*** RECORD EXTRACTS ***

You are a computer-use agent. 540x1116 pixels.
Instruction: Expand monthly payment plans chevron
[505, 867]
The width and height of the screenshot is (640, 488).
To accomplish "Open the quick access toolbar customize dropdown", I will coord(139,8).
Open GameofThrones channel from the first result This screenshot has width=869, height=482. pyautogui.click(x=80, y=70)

*** End of RECORD EXTRACTS ***
*** RECORD EXTRACTS ***

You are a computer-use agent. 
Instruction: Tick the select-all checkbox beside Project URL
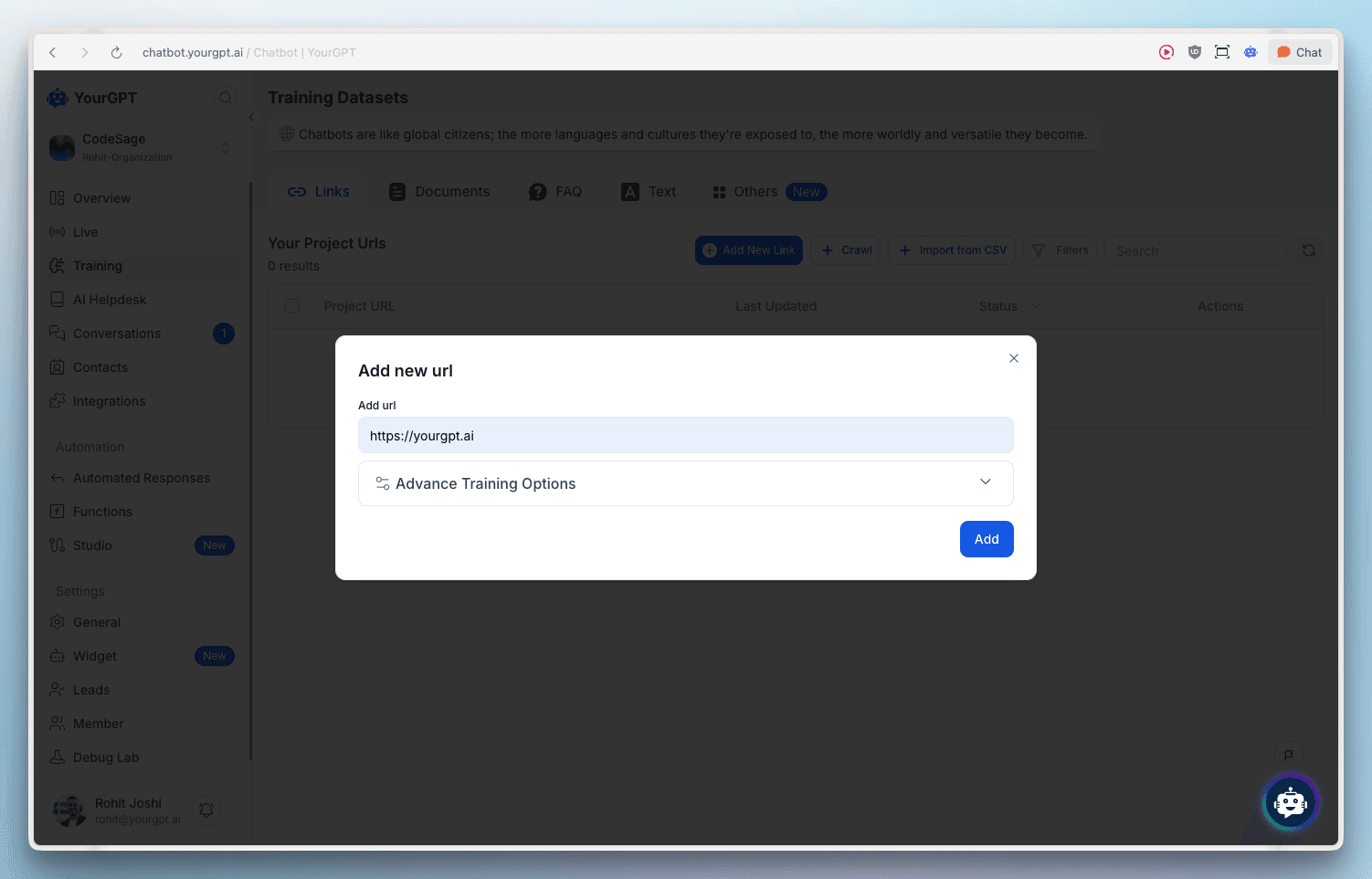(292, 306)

*** End of RECORD EXTRACTS ***

--- EXERCISE GOAL ---
Please copy out each line of the data in which the word "height" occurs.

--- COMPLETED TASK ---
The width and height of the screenshot is (640, 488).
Open GameofThrones channel from the first result This screenshot has width=869, height=482. pyautogui.click(x=80, y=70)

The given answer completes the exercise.